Fish Kill Reported at Bantam Lake

On Thursday, August 23rd James Fischer and I traveled to the North Bay area of Bantam Lake following reports of dead fish washing up on shore. We walked approximately 75 yards along the edge of North Bay and found several species of dead fish in varying degrees of decay. Most of the dead fish were Sunfish, but we also saw Largemouth Bass, Brown Bullhead, Tench, and White Perch. Since we did not see a large quantity of dead fish, this fish kill was likely due to natural events, such as the record high temperatures we’ve had this summer. When a lake heats up, water holds less oxygen. Therefore during a very hot summer, oxygen levels decline, creating stressful conditions for fish. Also, if shallow waters become too densely occupied by fish, these areas can become more susceptible to disease outbreaks. High levels of turbidity could also be to blame. Turbidity is the haziness of water caused by suspended solids, which can affect the ability of fish gills to absorb oxygen.

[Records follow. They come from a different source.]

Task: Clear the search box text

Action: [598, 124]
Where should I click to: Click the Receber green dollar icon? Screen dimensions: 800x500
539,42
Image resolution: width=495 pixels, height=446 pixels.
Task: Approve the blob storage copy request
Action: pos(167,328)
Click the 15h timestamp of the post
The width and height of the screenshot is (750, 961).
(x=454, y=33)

A Sunfish that just washed on shore. 
A heavily decayed Largemouth Bass.


Fish kills that are natural and localized are typically no reason for alarm, but tests still should be done to test if levels of toxicity exist. CT DEEP Fisheries Biologist, Ed Machowski concluded that warm water temperature, low oxygen levels, and algae blooms are causing the fish stress. The algae bloom is limiting light penetration, therefore affecting photosynthesis and causing oxygen levels to drop. Dead fish were found at several regions of the lake, but most were found at the North Bay, due to the southwesterly breeze pushing fish to the northeast section of the lake. It should be noted that the fish kill is not related to the August 15th herbicide treatment on selected areas of Bantam Lake.